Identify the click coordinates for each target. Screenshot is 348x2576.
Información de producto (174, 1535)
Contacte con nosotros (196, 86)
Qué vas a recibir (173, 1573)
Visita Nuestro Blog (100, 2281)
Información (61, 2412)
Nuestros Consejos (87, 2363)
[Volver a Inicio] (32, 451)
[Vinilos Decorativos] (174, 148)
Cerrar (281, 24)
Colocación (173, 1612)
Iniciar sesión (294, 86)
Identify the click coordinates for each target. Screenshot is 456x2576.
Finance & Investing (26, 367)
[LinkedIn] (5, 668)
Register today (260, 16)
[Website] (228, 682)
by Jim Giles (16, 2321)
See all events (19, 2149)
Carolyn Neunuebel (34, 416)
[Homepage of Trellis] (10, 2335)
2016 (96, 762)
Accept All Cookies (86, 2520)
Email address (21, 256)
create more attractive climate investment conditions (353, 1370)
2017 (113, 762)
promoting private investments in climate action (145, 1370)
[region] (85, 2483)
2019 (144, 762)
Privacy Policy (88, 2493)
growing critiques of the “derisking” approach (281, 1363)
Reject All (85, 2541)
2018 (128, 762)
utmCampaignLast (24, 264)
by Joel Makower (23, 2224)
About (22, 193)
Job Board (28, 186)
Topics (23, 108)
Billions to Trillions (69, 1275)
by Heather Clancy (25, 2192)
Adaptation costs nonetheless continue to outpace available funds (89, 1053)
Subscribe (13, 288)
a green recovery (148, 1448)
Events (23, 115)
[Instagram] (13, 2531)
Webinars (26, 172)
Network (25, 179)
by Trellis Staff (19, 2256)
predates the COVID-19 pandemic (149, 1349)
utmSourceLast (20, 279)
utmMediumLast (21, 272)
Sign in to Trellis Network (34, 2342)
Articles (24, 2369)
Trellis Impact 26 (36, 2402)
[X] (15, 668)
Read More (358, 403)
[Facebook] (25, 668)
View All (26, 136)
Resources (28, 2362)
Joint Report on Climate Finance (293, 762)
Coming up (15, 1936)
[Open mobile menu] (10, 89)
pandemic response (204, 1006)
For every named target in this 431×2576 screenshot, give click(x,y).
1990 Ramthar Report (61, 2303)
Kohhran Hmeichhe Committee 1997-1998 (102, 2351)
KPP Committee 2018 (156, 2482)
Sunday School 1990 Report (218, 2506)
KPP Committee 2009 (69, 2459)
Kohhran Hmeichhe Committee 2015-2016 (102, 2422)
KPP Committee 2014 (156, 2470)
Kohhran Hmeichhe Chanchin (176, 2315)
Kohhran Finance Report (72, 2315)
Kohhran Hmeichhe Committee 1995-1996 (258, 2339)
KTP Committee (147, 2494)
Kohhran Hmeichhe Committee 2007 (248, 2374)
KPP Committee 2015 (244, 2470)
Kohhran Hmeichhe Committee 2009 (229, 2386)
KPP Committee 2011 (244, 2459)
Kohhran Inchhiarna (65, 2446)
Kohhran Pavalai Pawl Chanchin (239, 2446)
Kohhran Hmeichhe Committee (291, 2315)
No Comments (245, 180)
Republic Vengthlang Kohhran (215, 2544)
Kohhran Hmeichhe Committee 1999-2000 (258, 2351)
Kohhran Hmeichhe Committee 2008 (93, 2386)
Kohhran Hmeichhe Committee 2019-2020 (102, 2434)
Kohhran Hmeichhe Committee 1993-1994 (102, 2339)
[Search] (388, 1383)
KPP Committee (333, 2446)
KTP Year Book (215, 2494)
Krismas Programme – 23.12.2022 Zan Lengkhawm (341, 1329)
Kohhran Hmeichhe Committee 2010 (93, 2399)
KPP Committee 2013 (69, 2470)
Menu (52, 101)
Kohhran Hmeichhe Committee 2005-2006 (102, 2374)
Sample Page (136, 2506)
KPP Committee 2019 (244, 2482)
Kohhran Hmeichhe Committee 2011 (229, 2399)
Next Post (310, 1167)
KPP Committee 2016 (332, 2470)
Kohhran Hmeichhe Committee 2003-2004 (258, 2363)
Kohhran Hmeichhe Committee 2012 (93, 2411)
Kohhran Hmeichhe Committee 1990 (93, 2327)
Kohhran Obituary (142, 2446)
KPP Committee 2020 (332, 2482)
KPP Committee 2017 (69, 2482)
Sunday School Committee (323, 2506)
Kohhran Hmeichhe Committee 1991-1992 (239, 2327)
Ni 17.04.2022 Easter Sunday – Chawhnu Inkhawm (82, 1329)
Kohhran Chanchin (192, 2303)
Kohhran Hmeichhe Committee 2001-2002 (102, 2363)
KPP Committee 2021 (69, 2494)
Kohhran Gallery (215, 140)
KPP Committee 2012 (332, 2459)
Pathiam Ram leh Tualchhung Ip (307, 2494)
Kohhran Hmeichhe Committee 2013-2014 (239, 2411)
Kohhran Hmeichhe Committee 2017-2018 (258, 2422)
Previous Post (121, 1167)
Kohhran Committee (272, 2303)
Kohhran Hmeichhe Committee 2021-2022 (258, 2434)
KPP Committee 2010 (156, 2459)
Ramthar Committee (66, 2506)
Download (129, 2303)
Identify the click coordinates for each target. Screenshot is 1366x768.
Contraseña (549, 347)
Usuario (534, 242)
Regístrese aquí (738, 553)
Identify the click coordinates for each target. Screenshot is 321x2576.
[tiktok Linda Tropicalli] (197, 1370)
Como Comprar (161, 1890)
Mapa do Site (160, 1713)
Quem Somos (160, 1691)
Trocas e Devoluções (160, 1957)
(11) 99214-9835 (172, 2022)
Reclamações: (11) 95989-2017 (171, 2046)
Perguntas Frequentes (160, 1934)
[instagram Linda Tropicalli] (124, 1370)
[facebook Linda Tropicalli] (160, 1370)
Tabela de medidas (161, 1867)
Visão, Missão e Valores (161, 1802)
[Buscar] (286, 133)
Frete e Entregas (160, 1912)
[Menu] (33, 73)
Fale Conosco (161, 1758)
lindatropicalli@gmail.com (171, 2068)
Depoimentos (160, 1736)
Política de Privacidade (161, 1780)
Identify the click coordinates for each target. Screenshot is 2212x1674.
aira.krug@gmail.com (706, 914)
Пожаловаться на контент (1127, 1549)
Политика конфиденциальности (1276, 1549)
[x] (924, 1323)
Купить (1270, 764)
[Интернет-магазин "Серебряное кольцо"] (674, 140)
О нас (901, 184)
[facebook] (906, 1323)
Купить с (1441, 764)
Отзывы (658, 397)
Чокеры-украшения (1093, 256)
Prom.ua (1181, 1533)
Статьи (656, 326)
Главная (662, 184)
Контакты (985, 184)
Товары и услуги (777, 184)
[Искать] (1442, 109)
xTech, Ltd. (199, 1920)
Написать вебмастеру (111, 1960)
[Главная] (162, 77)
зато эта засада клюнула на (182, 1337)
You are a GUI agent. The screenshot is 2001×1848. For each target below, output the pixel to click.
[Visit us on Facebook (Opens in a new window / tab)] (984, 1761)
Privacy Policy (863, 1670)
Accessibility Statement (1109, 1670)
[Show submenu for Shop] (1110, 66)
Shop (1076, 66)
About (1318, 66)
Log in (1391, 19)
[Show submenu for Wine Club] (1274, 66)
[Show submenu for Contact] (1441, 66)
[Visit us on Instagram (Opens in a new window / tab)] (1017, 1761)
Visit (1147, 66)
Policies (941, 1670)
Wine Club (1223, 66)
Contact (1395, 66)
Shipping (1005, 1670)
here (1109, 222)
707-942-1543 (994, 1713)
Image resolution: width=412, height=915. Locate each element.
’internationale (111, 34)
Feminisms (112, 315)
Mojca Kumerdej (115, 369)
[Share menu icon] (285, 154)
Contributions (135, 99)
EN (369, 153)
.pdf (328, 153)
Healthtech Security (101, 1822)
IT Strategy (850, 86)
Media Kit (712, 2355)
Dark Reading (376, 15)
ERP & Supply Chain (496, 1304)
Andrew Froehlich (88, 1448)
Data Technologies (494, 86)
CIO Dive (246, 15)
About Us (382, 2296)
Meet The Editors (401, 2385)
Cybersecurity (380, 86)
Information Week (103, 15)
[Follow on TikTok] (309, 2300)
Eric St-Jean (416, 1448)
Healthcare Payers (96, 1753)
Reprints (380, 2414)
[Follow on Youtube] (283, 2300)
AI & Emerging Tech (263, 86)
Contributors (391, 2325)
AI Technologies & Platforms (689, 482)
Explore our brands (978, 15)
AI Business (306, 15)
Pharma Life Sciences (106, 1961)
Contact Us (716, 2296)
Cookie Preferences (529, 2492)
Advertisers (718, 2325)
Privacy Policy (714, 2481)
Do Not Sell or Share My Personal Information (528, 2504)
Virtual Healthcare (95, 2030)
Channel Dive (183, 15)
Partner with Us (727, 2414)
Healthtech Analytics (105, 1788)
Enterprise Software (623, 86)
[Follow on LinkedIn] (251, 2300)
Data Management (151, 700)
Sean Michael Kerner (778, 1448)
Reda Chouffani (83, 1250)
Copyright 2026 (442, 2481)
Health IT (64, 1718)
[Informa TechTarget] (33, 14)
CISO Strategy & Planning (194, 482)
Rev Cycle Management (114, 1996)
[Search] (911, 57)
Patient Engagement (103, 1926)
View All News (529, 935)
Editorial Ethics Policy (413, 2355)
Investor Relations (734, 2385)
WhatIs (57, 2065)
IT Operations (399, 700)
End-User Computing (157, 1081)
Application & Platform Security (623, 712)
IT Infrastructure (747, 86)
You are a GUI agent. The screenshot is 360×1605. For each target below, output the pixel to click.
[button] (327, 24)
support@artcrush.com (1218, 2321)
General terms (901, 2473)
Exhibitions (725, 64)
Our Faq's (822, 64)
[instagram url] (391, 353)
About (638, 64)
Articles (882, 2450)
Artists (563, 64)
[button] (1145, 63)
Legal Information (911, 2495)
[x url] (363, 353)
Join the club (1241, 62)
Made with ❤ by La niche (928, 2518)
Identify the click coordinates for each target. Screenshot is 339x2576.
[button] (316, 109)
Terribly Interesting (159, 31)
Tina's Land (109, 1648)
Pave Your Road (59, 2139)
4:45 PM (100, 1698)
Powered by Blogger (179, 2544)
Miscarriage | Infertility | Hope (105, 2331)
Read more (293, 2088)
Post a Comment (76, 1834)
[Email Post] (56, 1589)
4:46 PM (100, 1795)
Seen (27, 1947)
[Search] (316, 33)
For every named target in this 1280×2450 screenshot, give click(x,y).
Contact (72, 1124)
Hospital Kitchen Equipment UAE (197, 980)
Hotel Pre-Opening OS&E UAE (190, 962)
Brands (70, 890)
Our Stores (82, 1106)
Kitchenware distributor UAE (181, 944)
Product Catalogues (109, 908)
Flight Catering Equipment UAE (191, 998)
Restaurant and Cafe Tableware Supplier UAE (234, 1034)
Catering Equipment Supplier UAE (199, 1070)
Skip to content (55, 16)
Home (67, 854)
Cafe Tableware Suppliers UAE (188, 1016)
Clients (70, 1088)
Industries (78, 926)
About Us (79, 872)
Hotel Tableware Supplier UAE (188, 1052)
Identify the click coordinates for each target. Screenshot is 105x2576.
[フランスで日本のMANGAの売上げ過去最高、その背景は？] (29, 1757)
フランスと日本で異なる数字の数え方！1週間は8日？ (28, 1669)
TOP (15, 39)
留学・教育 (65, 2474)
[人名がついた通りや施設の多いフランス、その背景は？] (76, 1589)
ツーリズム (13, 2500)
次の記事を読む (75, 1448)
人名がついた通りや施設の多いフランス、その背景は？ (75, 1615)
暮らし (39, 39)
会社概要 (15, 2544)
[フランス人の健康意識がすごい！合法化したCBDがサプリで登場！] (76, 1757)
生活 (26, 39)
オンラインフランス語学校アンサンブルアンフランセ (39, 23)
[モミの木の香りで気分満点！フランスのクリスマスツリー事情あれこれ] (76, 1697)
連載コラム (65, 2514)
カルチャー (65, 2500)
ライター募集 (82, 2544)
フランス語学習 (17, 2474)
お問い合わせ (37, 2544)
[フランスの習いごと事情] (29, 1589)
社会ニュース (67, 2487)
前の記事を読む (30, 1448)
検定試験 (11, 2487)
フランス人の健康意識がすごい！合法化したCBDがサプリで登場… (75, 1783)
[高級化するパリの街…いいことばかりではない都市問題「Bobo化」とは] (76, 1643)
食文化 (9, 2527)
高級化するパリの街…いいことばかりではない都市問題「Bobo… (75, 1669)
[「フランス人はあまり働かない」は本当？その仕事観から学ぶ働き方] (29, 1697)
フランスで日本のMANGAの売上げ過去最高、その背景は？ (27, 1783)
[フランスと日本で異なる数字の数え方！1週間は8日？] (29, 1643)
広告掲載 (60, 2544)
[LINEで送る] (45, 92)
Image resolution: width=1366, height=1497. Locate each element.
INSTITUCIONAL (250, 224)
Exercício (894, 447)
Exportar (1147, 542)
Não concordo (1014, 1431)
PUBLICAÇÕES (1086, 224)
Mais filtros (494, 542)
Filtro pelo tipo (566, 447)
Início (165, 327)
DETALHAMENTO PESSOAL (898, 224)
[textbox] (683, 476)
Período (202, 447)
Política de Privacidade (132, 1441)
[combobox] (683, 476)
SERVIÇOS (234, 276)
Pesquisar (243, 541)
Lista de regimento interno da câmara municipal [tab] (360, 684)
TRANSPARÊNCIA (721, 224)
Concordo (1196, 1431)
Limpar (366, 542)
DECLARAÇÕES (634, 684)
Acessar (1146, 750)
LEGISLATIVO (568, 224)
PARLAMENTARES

——————

## Problem to work on
Go through the listing above and write out exactly the lines starting with the one holding "Resources (28, 2362)" and running through the one holding "Kohhran Hmeichhe Committee 2015-2016", ends included, and no others.

## Written answer
Resources (28, 2362)
Joint Report on Climate Finance (293, 762)
Coming up (15, 1936)
[Open mobile menu] (10, 89)
pandemic response (204, 1006)
For every named target in this 431×2576 screenshot, give click(x,y).
1990 Ramthar Report (61, 2303)
Kohhran Hmeichhe Committee 1997-1998 (102, 2351)
KPP Committee 2018 (156, 2482)
Sunday School 1990 Report (218, 2506)
KPP Committee 2009 (69, 2459)
Kohhran Hmeichhe Committee 2015-2016 (102, 2422)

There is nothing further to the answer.